PROBLEM STATEMENT
Below is a listing. Output every line of it exactly.

AVAILABLE RECORDS

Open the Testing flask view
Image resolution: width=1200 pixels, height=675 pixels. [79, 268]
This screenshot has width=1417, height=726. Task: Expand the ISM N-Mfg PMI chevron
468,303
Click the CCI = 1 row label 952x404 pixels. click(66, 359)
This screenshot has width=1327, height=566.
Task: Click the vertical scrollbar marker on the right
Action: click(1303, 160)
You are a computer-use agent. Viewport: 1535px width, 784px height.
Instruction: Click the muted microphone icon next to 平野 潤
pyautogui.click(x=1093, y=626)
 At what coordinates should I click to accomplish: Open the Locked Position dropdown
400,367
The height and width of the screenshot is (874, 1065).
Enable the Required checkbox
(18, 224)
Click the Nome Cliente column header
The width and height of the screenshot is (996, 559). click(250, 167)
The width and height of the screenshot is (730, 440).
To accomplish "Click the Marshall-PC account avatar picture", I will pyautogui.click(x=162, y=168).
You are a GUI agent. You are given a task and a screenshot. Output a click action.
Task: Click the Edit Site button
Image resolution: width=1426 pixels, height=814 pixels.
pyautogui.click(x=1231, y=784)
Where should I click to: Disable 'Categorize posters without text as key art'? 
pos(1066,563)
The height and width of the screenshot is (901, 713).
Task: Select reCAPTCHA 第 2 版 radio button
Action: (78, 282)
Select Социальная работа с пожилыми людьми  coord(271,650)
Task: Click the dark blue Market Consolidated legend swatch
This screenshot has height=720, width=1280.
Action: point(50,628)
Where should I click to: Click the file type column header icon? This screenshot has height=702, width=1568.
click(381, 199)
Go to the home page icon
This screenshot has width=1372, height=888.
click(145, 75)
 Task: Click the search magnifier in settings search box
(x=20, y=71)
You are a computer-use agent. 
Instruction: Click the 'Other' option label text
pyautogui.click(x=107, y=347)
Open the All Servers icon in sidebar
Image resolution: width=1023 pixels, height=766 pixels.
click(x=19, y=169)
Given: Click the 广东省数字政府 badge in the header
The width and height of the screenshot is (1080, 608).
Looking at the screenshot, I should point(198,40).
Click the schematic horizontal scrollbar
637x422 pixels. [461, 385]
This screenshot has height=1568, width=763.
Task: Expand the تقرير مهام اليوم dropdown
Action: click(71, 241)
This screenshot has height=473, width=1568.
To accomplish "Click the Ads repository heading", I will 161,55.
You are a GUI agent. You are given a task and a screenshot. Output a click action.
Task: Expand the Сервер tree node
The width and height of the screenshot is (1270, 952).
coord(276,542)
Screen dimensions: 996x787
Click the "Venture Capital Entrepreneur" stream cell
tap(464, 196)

TASK OUTPUT
Open the Testing flask view
Image resolution: width=1200 pixels, height=675 pixels. [79, 268]
This screenshot has width=1417, height=726. Task: Expand the ISM N-Mfg PMI chevron
468,303
Click the CCI = 1 row label 952x404 pixels. click(66, 359)
This screenshot has width=1327, height=566.
Task: Click the vertical scrollbar marker on the right
Action: click(1303, 160)
You are a computer-use agent. Viewport: 1535px width, 784px height.
Instruction: Click the muted microphone icon next to 平野 潤
pyautogui.click(x=1093, y=626)
 At what coordinates should I click to accomplish: Open the Locked Position dropdown
400,367
The height and width of the screenshot is (874, 1065).
Enable the Required checkbox
(18, 224)
Click the Nome Cliente column header
The width and height of the screenshot is (996, 559). click(250, 167)
The width and height of the screenshot is (730, 440).
To accomplish "Click the Marshall-PC account avatar picture", I will pyautogui.click(x=162, y=168).
You are a GUI agent. You are given a task and a screenshot. Output a click action.
Task: Click the Edit Site button
Image resolution: width=1426 pixels, height=814 pixels.
pyautogui.click(x=1231, y=784)
Where should I click to: Disable 'Categorize posters without text as key art'? 
pos(1066,563)
The height and width of the screenshot is (901, 713).
Task: Select reCAPTCHA 第 2 版 radio button
Action: (78, 282)
Select Социальная работа с пожилыми людьми  coord(271,650)
Task: Click the dark blue Market Consolidated legend swatch
This screenshot has height=720, width=1280.
Action: point(50,628)
Where should I click to: Click the file type column header icon? This screenshot has height=702, width=1568.
click(381, 199)
Go to the home page icon
This screenshot has width=1372, height=888.
click(145, 75)
 Task: Click the search magnifier in settings search box
(x=20, y=71)
You are a computer-use agent. 
Instruction: Click the 'Other' option label text
pyautogui.click(x=107, y=347)
Open the All Servers icon in sidebar
Image resolution: width=1023 pixels, height=766 pixels.
click(x=19, y=169)
Given: Click the 广东省数字政府 badge in the header
The width and height of the screenshot is (1080, 608).
Looking at the screenshot, I should point(198,40).
Click the schematic horizontal scrollbar
637x422 pixels. [461, 385]
This screenshot has height=1568, width=763.
Task: Expand the تقرير مهام اليوم dropdown
Action: click(71, 241)
This screenshot has height=473, width=1568.
To accomplish "Click the Ads repository heading", I will 161,55.
You are a GUI agent. You are given a task and a screenshot. Output a click action.
Task: Expand the Сервер tree node
The width and height of the screenshot is (1270, 952).
coord(276,542)
Screen dimensions: 996x787
Click the "Venture Capital Entrepreneur" stream cell
tap(464, 196)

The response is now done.